UNIVERSAL free school meals must be introduced, the National Education Union has said, after a new poll indicated that a growing number of teachers are stepping in to provide food for hungry pupils.
A survey for the charity FareShare suggested that 28 per cent of teachers in England had provided food to at least one pupil in the summer term due to concerns for their welfare.
The poll of around 10,000 teachers found that 36 per cent of those working in more deprived areas reported handing out food to pupils, compared with 23 per cent in more affluent areas.
North-west England saw the largest increase in teachers bringing in food for pupils, increasing from 29 per cent last year to 34 per cent this year.
NEU general secretary Daniel Kebede said: “It is a tragedy that there are so many children sat in classrooms while enduring gnawing hunger.
“The solution to a child being too hungry to learn is to feed them.

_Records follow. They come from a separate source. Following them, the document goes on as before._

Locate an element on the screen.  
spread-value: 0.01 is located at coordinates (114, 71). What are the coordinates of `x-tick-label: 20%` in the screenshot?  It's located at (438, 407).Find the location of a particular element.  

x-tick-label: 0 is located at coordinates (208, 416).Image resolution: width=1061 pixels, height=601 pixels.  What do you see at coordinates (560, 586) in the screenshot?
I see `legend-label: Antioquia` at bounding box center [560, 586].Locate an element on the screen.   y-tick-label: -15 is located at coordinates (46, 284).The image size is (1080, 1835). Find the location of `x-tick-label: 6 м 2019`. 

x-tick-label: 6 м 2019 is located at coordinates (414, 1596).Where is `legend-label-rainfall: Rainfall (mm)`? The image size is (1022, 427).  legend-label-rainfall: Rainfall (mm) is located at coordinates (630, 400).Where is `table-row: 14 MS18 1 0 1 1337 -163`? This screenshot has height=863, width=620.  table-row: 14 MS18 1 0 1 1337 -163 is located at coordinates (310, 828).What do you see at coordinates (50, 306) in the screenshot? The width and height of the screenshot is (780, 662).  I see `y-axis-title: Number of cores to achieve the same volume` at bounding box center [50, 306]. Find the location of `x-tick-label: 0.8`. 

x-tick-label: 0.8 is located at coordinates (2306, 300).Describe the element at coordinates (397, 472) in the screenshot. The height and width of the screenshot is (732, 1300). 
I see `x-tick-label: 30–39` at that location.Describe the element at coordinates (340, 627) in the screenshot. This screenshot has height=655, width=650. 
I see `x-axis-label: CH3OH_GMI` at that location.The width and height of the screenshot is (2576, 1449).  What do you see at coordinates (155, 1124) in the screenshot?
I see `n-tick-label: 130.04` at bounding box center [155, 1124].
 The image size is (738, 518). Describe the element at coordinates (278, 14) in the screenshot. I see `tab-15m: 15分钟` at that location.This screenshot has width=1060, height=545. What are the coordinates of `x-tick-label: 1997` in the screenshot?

Rather than leaving this to teachers to fund from their own pockets, the government must ensure that all children have the nutrition they need to thrive.
“That is why we urge the government to invest in the next generation with free school meals for all.”
According to research from the Child Poverty Action Group, around 900,000 children who live in poverty miss out on free school meals due to restrictive eligibility criteria.
With growing numbers of children plunged into poverty, the government has faced calls to scrap the two-child benefit cap, which restricts universal credit and child tax credit to just two kids.
According to the Resolution Foundation, scrapping it would lift 490,000 children out of poverty overnight — but Labour maintains that doing so would be too expensive.
A government spokesperson said that its child poverty task force is “looking at how to increase household income, bring down essential costs, and tackle the negative experience of living in poverty.
“This comes alongside plans to roll out free breakfast clubs in every primary school so children start the day ready to learn, and turning the minimum wage into a real living wage to make work pay.”